▶ **Work order**
An exact copy of the listing is what is needed here; write it out in full.

▶ **Extracted entries**

= = = = =

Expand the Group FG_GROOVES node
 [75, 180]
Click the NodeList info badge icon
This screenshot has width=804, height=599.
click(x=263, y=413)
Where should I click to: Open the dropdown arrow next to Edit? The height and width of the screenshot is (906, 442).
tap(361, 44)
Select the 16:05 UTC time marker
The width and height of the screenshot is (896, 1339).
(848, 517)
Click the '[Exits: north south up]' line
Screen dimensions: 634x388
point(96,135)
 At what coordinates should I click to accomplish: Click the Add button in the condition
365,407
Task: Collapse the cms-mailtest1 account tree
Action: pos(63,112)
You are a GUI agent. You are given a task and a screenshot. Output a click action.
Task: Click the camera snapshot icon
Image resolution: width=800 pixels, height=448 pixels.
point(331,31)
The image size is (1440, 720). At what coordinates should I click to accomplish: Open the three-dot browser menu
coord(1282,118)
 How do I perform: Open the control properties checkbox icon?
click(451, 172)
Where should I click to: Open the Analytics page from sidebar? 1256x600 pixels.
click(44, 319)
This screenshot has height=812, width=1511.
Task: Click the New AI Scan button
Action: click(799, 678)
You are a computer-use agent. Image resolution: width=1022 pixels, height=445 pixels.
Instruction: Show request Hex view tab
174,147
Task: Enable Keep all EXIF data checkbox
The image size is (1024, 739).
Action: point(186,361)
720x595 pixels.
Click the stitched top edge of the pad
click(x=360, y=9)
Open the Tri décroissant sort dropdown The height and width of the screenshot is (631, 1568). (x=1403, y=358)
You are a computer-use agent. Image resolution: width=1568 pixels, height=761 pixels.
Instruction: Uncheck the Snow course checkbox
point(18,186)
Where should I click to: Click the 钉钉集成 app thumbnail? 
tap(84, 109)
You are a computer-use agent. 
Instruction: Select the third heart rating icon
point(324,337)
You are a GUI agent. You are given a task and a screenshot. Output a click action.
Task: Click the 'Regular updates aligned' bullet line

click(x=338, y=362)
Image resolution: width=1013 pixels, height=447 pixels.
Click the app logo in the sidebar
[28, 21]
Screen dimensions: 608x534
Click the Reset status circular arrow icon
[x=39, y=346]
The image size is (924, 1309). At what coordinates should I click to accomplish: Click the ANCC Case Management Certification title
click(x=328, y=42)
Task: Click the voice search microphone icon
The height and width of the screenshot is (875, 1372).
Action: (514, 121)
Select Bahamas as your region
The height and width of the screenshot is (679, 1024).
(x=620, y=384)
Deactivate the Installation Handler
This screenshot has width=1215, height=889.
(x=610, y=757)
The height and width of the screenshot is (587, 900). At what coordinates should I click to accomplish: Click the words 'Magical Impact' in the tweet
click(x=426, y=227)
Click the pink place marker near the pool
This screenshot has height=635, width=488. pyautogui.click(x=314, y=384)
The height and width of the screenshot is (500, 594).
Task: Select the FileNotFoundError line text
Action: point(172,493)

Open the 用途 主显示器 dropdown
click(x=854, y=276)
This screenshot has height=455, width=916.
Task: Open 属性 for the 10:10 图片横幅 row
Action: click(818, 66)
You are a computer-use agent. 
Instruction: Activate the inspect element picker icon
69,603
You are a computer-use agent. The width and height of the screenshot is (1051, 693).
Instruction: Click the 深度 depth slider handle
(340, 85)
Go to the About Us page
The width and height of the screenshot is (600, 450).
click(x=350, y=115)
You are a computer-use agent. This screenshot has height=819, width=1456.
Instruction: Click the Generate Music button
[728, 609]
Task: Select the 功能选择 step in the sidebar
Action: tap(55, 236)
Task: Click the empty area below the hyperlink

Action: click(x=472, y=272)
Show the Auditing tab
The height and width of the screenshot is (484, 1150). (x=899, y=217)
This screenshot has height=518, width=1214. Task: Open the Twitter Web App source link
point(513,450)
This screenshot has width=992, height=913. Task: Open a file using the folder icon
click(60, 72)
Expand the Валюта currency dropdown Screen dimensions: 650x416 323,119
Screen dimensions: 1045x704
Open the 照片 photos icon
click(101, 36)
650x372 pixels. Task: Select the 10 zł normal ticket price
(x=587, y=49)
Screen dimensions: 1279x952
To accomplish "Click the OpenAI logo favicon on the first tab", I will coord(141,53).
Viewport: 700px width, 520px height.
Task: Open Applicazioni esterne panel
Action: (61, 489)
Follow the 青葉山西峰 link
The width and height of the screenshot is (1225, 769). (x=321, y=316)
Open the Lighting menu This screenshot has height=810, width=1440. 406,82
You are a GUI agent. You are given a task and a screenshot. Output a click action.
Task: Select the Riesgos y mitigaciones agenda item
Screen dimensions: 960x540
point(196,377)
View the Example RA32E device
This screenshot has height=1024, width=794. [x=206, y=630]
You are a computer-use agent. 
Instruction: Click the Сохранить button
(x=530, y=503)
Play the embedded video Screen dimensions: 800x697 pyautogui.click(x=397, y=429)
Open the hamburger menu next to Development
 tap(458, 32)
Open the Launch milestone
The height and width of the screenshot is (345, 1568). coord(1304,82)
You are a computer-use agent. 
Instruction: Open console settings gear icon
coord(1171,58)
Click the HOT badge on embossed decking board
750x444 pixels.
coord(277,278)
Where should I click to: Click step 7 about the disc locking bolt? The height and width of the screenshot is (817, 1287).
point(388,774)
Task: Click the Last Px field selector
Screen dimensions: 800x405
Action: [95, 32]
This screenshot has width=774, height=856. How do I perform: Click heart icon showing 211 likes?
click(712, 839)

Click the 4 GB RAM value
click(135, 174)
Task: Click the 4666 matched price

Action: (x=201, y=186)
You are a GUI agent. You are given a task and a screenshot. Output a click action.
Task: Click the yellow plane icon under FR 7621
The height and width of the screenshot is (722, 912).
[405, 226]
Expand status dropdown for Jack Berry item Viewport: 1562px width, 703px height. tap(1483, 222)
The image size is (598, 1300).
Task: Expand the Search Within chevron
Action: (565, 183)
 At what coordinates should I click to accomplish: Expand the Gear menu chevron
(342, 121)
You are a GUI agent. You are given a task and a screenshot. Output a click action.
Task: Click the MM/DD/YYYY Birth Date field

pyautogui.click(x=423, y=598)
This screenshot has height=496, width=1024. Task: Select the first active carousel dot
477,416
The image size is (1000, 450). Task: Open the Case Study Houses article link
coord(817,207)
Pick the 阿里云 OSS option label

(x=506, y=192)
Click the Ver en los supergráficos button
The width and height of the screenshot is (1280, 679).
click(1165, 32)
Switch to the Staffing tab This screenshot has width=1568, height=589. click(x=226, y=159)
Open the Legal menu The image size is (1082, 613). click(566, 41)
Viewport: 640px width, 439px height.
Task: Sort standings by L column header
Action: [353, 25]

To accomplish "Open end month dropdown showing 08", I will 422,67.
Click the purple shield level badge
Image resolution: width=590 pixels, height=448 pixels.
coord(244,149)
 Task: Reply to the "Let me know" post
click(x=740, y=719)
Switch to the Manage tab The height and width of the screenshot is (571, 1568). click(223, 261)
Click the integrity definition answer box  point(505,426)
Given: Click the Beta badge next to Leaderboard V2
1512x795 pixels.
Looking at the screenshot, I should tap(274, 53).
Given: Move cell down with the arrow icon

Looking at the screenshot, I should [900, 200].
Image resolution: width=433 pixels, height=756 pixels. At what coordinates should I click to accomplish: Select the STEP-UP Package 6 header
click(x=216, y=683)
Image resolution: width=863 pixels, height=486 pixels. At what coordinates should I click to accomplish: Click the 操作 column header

= = = = =

▶ **Expected answer**
Expand the Group FG_GROOVES node
 [75, 180]
Click the NodeList info badge icon
This screenshot has width=804, height=599.
click(x=263, y=413)
Where should I click to: Open the dropdown arrow next to Edit? The height and width of the screenshot is (906, 442).
tap(361, 44)
Select the 16:05 UTC time marker
The width and height of the screenshot is (896, 1339).
(848, 517)
Click the '[Exits: north south up]' line
Screen dimensions: 634x388
point(96,135)
 At what coordinates should I click to accomplish: Click the Add button in the condition
365,407
Task: Collapse the cms-mailtest1 account tree
Action: pos(63,112)
You are a GUI agent. You are given a task and a screenshot. Output a click action.
Task: Click the camera snapshot icon
Image resolution: width=800 pixels, height=448 pixels.
point(331,31)
The image size is (1440, 720). At what coordinates should I click to accomplish: Open the three-dot browser menu
coord(1282,118)
 How do I perform: Open the control properties checkbox icon?
click(451, 172)
Where should I click to: Open the Analytics page from sidebar? 1256x600 pixels.
click(44, 319)
This screenshot has height=812, width=1511.
Task: Click the New AI Scan button
Action: click(799, 678)
You are a computer-use agent. Image resolution: width=1022 pixels, height=445 pixels.
Instruction: Show request Hex view tab
174,147
Task: Enable Keep all EXIF data checkbox
The image size is (1024, 739).
Action: point(186,361)
720x595 pixels.
Click the stitched top edge of the pad
click(x=360, y=9)
Open the Tri décroissant sort dropdown The height and width of the screenshot is (631, 1568). (x=1403, y=358)
You are a computer-use agent. Image resolution: width=1568 pixels, height=761 pixels.
Instruction: Uncheck the Snow course checkbox
point(18,186)
Where should I click to: Click the 钉钉集成 app thumbnail? 
tap(84, 109)
You are a computer-use agent. 
Instruction: Select the third heart rating icon
point(324,337)
You are a GUI agent. You are given a task and a screenshot. Output a click action.
Task: Click the 'Regular updates aligned' bullet line

click(x=338, y=362)
Image resolution: width=1013 pixels, height=447 pixels.
Click the app logo in the sidebar
[28, 21]
Screen dimensions: 608x534
Click the Reset status circular arrow icon
[x=39, y=346]
The image size is (924, 1309). At what coordinates should I click to accomplish: Click the ANCC Case Management Certification title
click(x=328, y=42)
Task: Click the voice search microphone icon
The height and width of the screenshot is (875, 1372).
Action: (514, 121)
Select Bahamas as your region
The height and width of the screenshot is (679, 1024).
(x=620, y=384)
Deactivate the Installation Handler
This screenshot has width=1215, height=889.
(x=610, y=757)
The height and width of the screenshot is (587, 900). At what coordinates should I click to accomplish: Click the words 'Magical Impact' in the tweet
click(x=426, y=227)
Click the pink place marker near the pool
This screenshot has height=635, width=488. pyautogui.click(x=314, y=384)
The height and width of the screenshot is (500, 594).
Task: Select the FileNotFoundError line text
Action: point(172,493)

Open the 用途 主显示器 dropdown
click(x=854, y=276)
This screenshot has height=455, width=916.
Task: Open 属性 for the 10:10 图片横幅 row
Action: click(818, 66)
You are a computer-use agent. 
Instruction: Activate the inspect element picker icon
69,603
You are a computer-use agent. The width and height of the screenshot is (1051, 693).
Instruction: Click the 深度 depth slider handle
(340, 85)
Go to the About Us page
The width and height of the screenshot is (600, 450).
click(x=350, y=115)
You are a computer-use agent. This screenshot has height=819, width=1456.
Instruction: Click the Generate Music button
[728, 609]
Task: Select the 功能选择 step in the sidebar
Action: tap(55, 236)
Task: Click the empty area below the hyperlink

Action: click(x=472, y=272)
Show the Auditing tab
The height and width of the screenshot is (484, 1150). (x=899, y=217)
This screenshot has height=518, width=1214. Task: Open the Twitter Web App source link
point(513,450)
This screenshot has width=992, height=913. Task: Open a file using the folder icon
click(60, 72)
Expand the Валюта currency dropdown Screen dimensions: 650x416 323,119
Screen dimensions: 1045x704
Open the 照片 photos icon
click(101, 36)
650x372 pixels. Task: Select the 10 zł normal ticket price
(x=587, y=49)
Screen dimensions: 1279x952
To accomplish "Click the OpenAI logo favicon on the first tab", I will coord(141,53).
Viewport: 700px width, 520px height.
Task: Open Applicazioni esterne panel
Action: (61, 489)
Follow the 青葉山西峰 link
The width and height of the screenshot is (1225, 769). (x=321, y=316)
Open the Lighting menu This screenshot has height=810, width=1440. 406,82
You are a GUI agent. You are given a task and a screenshot. Output a click action.
Task: Select the Riesgos y mitigaciones agenda item
Screen dimensions: 960x540
point(196,377)
View the Example RA32E device
This screenshot has height=1024, width=794. [x=206, y=630]
You are a computer-use agent. 
Instruction: Click the Сохранить button
(x=530, y=503)
Play the embedded video Screen dimensions: 800x697 pyautogui.click(x=397, y=429)
Open the hamburger menu next to Development
 tap(458, 32)
Open the Launch milestone
The height and width of the screenshot is (345, 1568). coord(1304,82)
You are a computer-use agent. 
Instruction: Open console settings gear icon
coord(1171,58)
Click the HOT badge on embossed decking board
750x444 pixels.
coord(277,278)
Where should I click to: Click step 7 about the disc locking bolt? The height and width of the screenshot is (817, 1287).
point(388,774)
Task: Click the Last Px field selector
Screen dimensions: 800x405
Action: [95, 32]
This screenshot has width=774, height=856. How do I perform: Click heart icon showing 211 likes?
click(712, 839)

Click the 4 GB RAM value
click(135, 174)
Task: Click the 4666 matched price

Action: (x=201, y=186)
You are a GUI agent. You are given a task and a screenshot. Output a click action.
Task: Click the yellow plane icon under FR 7621
The height and width of the screenshot is (722, 912).
[405, 226]
Expand status dropdown for Jack Berry item Viewport: 1562px width, 703px height. tap(1483, 222)
The image size is (598, 1300).
Task: Expand the Search Within chevron
Action: (565, 183)
 At what coordinates should I click to accomplish: Expand the Gear menu chevron
(342, 121)
You are a GUI agent. You are given a task and a screenshot. Output a click action.
Task: Click the MM/DD/YYYY Birth Date field

pyautogui.click(x=423, y=598)
This screenshot has height=496, width=1024. Task: Select the first active carousel dot
477,416
The image size is (1000, 450). Task: Open the Case Study Houses article link
coord(817,207)
Pick the 阿里云 OSS option label

(x=506, y=192)
Click the Ver en los supergráficos button
The width and height of the screenshot is (1280, 679).
click(1165, 32)
Switch to the Staffing tab This screenshot has width=1568, height=589. click(x=226, y=159)
Open the Legal menu The image size is (1082, 613). click(566, 41)
Viewport: 640px width, 439px height.
Task: Sort standings by L column header
Action: [353, 25]

To accomplish "Open end month dropdown showing 08", I will 422,67.
Click the purple shield level badge
Image resolution: width=590 pixels, height=448 pixels.
coord(244,149)
 Task: Reply to the "Let me know" post
click(x=740, y=719)
Switch to the Manage tab The height and width of the screenshot is (571, 1568). click(223, 261)
Click the integrity definition answer box  point(505,426)
Given: Click the Beta badge next to Leaderboard V2
1512x795 pixels.
Looking at the screenshot, I should tap(274, 53).
Given: Move cell down with the arrow icon

Looking at the screenshot, I should [900, 200].
Image resolution: width=433 pixels, height=756 pixels. At what coordinates should I click to accomplish: Select the STEP-UP Package 6 header
click(x=216, y=683)
Image resolution: width=863 pixels, height=486 pixels. At what coordinates should I click to accomplish: Click the 操作 column header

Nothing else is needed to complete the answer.